━━━ Dataset entries ━━━
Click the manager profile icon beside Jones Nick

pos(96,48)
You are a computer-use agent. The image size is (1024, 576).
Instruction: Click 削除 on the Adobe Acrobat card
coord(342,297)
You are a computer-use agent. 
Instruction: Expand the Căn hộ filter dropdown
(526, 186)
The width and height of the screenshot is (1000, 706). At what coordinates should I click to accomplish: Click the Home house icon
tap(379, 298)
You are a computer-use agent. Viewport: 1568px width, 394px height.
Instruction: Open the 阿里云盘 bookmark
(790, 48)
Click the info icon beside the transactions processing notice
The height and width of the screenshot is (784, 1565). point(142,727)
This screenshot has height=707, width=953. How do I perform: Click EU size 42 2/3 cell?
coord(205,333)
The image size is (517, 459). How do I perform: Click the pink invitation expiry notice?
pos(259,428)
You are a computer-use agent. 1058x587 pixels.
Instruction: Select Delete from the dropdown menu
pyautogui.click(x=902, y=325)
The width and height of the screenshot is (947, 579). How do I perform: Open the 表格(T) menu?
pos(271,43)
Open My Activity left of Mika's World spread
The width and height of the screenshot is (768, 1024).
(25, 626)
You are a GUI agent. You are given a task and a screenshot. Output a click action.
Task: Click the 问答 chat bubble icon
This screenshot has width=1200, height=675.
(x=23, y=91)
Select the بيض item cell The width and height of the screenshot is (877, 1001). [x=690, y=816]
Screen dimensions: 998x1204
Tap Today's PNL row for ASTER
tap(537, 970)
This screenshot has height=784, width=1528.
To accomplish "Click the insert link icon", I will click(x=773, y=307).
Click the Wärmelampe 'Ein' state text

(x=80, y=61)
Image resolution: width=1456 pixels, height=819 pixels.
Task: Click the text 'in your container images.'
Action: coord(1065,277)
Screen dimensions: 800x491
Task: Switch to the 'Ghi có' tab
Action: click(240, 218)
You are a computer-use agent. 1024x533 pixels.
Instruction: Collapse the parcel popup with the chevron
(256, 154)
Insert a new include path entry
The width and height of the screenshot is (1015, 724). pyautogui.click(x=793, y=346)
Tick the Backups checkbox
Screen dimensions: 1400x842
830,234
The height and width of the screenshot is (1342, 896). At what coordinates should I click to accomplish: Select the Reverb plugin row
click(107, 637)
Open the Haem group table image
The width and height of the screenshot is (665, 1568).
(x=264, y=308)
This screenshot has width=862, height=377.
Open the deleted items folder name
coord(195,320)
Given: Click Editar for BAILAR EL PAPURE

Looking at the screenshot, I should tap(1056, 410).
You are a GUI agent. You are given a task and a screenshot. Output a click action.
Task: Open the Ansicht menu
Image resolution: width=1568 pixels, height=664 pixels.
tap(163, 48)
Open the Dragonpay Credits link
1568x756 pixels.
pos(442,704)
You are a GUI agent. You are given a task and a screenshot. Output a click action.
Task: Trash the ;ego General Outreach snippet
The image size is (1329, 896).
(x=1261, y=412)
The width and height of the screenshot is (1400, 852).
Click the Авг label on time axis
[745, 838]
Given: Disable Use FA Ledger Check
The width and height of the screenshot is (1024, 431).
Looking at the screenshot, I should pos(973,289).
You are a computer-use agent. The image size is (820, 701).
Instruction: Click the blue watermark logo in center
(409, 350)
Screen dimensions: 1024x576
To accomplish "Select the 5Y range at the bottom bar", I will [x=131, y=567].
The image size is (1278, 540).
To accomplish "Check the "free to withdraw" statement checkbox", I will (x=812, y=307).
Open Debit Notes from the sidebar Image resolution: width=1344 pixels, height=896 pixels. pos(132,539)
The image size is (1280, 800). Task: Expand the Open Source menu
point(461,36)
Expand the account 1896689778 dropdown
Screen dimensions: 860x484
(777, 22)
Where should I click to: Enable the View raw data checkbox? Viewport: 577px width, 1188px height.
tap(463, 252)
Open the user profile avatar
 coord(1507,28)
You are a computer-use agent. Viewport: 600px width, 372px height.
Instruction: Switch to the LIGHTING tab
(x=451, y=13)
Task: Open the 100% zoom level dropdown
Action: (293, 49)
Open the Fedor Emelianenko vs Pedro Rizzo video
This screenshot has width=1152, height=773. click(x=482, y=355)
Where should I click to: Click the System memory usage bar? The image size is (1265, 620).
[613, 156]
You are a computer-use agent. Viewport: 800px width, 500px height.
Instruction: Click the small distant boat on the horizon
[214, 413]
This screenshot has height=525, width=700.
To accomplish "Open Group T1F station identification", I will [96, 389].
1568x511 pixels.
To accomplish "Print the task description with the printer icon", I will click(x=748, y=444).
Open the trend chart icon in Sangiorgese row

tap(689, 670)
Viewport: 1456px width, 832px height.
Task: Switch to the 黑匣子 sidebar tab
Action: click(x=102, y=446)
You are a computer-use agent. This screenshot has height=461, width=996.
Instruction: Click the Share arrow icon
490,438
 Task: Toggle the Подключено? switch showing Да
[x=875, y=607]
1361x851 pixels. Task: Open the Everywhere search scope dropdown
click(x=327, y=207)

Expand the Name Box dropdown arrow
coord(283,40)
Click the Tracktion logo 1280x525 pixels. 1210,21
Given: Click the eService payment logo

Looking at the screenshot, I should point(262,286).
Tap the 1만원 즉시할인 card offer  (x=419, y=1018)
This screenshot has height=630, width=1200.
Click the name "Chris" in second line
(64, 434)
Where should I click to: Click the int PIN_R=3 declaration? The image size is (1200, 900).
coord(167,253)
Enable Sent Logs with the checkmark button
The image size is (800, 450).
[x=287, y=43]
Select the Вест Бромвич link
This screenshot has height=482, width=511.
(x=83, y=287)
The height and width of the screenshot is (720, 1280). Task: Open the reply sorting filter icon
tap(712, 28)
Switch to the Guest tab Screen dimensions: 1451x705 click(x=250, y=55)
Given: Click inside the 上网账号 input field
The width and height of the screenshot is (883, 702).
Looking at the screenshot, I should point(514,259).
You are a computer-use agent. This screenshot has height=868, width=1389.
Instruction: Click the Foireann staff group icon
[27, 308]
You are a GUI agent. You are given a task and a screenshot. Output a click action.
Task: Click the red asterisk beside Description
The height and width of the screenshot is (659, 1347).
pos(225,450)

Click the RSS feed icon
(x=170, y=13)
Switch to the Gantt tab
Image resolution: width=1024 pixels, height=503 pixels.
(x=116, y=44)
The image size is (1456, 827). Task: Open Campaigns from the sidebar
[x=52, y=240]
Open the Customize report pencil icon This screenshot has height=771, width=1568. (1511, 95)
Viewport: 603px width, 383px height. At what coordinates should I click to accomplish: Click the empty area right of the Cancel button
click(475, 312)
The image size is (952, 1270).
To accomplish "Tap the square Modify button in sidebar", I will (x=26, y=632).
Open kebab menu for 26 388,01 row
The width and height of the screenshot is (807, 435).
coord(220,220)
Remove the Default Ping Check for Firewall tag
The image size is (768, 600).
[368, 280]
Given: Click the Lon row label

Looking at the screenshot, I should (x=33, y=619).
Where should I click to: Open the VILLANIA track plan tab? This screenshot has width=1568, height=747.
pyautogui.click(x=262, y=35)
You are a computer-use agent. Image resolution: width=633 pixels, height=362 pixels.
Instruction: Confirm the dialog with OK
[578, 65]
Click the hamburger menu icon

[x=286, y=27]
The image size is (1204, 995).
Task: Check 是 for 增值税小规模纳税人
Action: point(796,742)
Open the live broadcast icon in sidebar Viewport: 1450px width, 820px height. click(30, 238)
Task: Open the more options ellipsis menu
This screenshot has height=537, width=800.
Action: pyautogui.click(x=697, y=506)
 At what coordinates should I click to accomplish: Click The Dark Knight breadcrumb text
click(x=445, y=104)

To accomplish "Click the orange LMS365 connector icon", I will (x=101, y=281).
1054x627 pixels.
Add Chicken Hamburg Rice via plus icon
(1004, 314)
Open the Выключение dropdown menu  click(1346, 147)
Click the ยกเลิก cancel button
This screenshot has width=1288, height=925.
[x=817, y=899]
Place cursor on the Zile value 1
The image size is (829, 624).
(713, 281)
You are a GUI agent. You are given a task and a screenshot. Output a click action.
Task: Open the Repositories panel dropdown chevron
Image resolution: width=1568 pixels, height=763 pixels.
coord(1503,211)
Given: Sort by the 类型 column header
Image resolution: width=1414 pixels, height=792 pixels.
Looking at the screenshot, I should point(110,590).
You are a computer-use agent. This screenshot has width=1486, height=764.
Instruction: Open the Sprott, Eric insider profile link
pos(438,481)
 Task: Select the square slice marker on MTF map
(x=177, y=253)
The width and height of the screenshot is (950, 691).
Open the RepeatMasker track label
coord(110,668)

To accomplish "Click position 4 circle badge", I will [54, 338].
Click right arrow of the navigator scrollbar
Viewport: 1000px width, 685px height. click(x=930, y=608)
━━━
Work order = Look above for the line containing "Click the ยกเลิก cancel button". Output from there through the line containing "has width=1486, height=764.", exactly and inclusively.

Result of the task =
Click the ยกเลิก cancel button
This screenshot has width=1288, height=925.
[x=817, y=899]
Place cursor on the Zile value 1
The image size is (829, 624).
(713, 281)
You are a GUI agent. You are given a task and a screenshot. Output a click action.
Task: Open the Repositories panel dropdown chevron
Image resolution: width=1568 pixels, height=763 pixels.
coord(1503,211)
Given: Sort by the 类型 column header
Image resolution: width=1414 pixels, height=792 pixels.
Looking at the screenshot, I should point(110,590).
You are a computer-use agent. This screenshot has width=1486, height=764.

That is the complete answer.